Doctors and the law
The Straits Times Asia News Network Singapore
The Court of Appeal has upheld the Bolam principle, a canon of medical negligence litigation in Commonwealth jurisdictions, in striking down a High Court award of S$2.5-million damages to a claimant. Madam Gunapathy Muniandy, who suffered partial paralysis after brain surgery, will also have to pay $100,000 costs.
Essentially, Dr James Khoo and Dr Khor Tong Hong, the defendants, were successful in their argument that in their diagnosis and treatment, they had acted "in accordance with a practice accepted as proper by a responsible body of medical men skilled in that particular art". The language forms the kernel of the famous 1957 English Bolam case. Six expert witnesses for the Singapore doctors testified that their management of the patient was consistent with the standards expected of such specialists. The Bolam test had been satisfied.

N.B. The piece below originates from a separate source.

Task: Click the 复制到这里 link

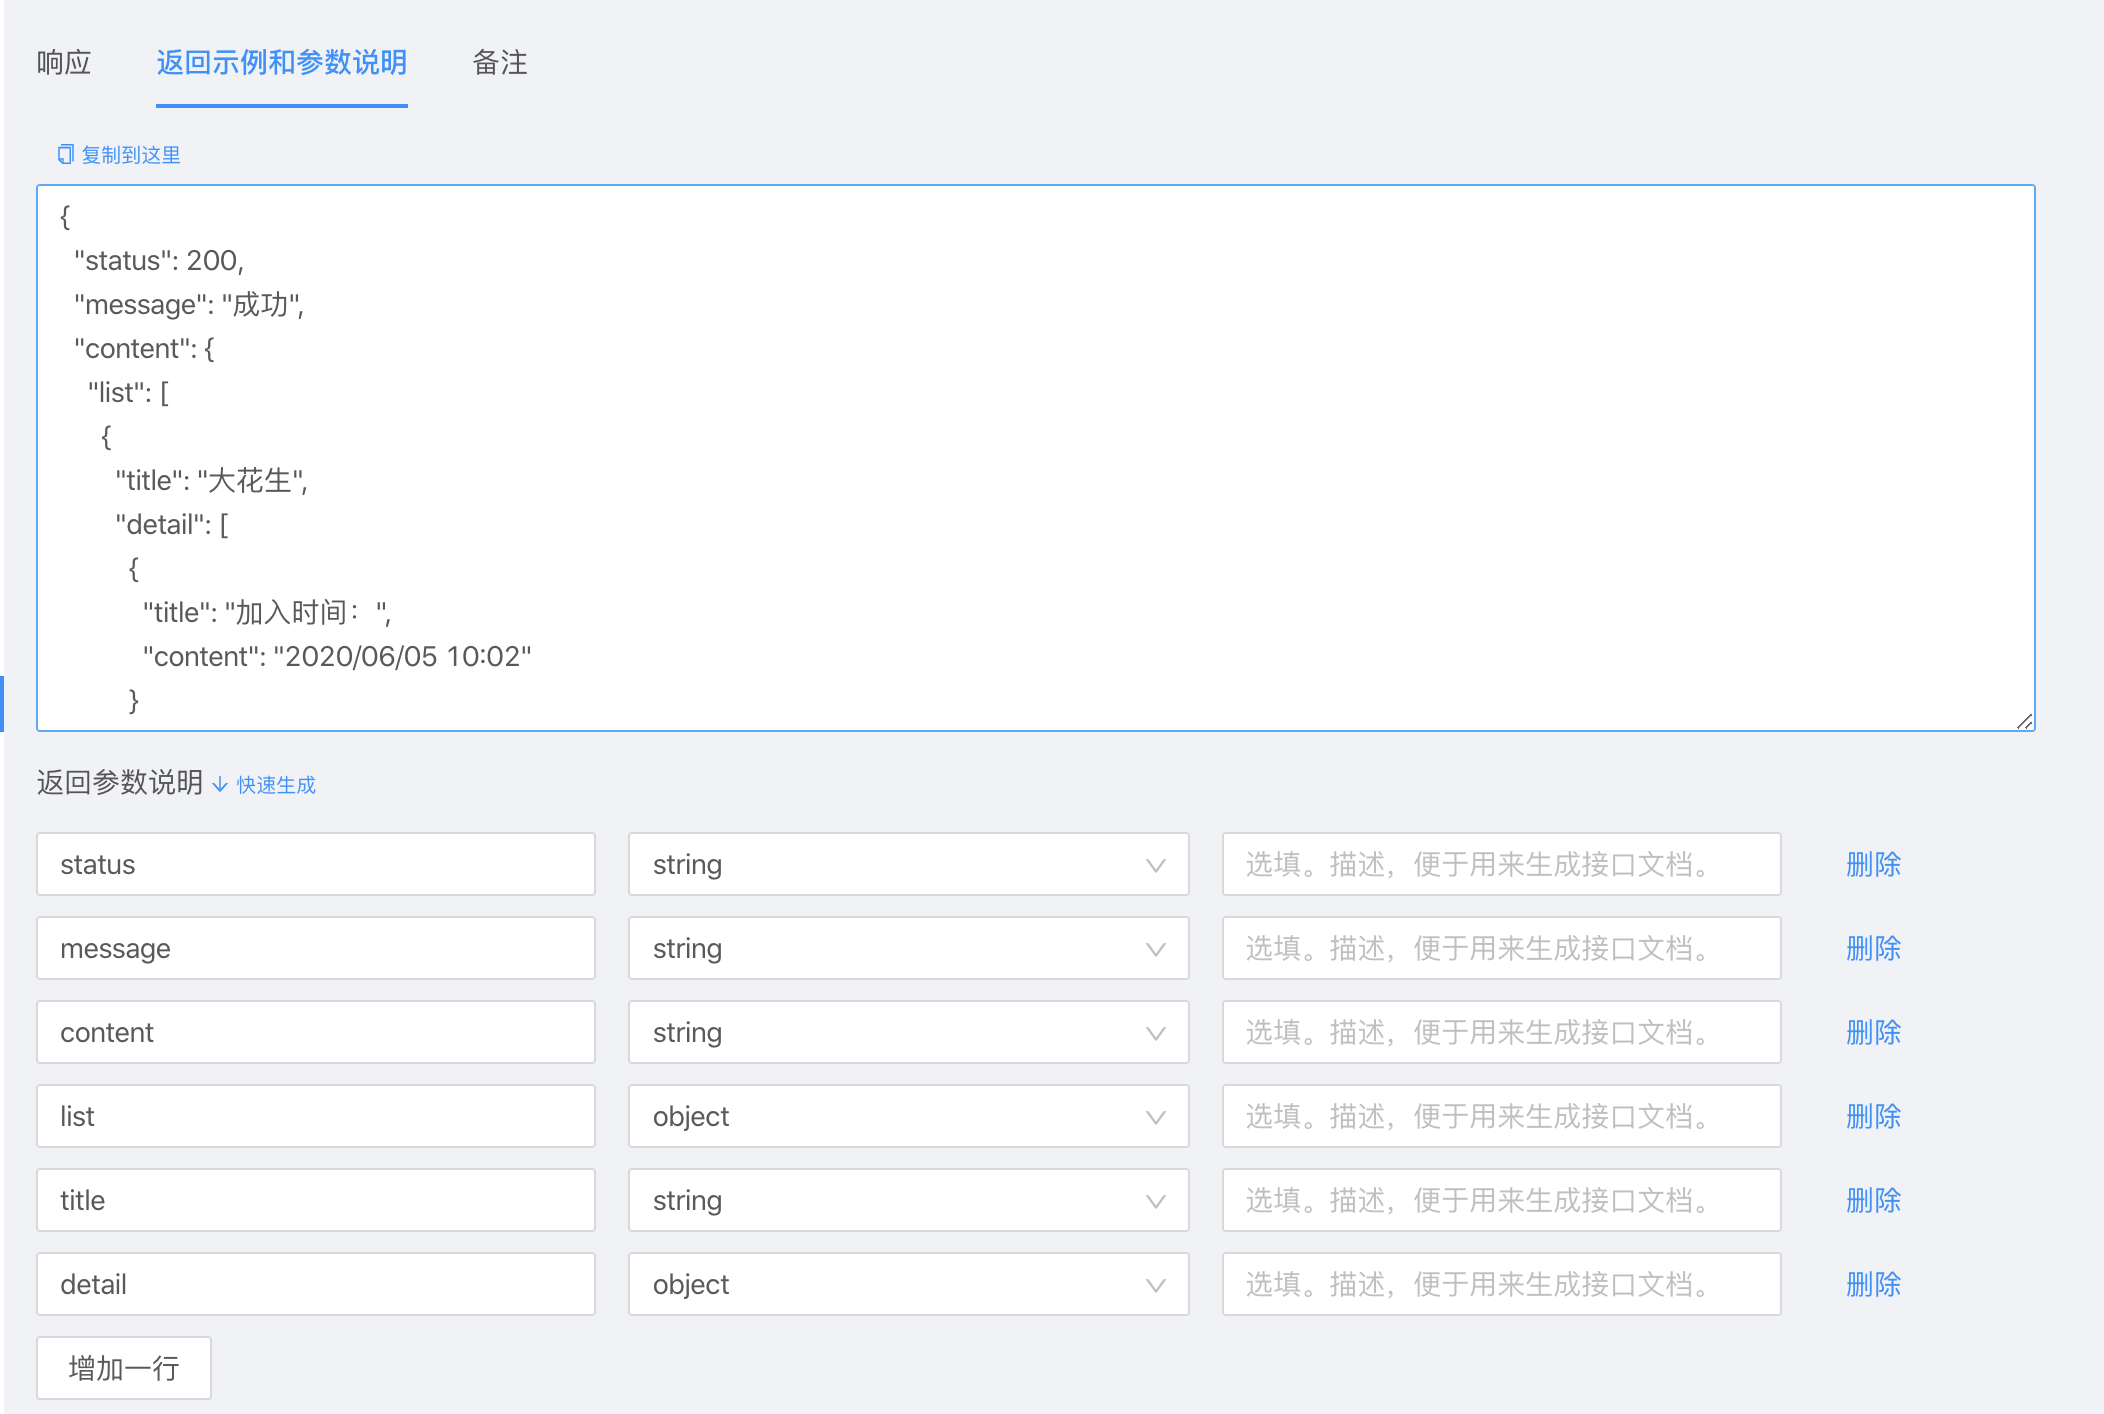Action: tap(131, 154)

Medical claims have always been an intensely adversarial business, and this judgment is bound to sharpen the division between advocates for a legal cornerstone, and those who feel that reform in the way medical misadventure is settled would be not just a good thing, but fairer and less wrenching emotionally and financially, for both plaintiff and defendant.
One argument against the Bolam test mentioned in legal scholarship is that it can be degraded by the possibility, no matter how slight, of an inherent bias. That is, doctors tend to protect their own if called to testify. To put it crassly, you scratch my back and I'll scratch yours.
But this view, which health professionals and medical insurers naturally dispute as jaundiced, can be seen as self-limiting. If not, Commonwealth courts would systematically have abandoned Bolam as a defining principle.
In short, a judge need not be in thrall to a medical expert. Justice Judith Prakash endorsed the Bolitho qualifier in a 1998 case, writing that the court had to be certain there was a logical basis before accepting expert opinion as corroboration. While the more reform-minded lawyers and doctors here reflect on the choices, they could turn their minds to a fundamental change of approach. Is the present system the best there is to punish incompetent doctors and compensate injured parties, or conversely, to keep defensive medicine at bay and expose opportunistic litigants?
At different times, arbitration and mediation have been proposed. There are merits, in that the element of adversity is removed. Another mode to consider is the no-fault scheme practiced in the Nordic countries and New Zealand. The Swedish system is a based on the principle of avoidability. Adjudicators determine if, one, an injury resulted from treatment; two, the treatment was medically justified; three, the outcome was unavoidable.
Singapore may be forced onto one of these paths at some stage.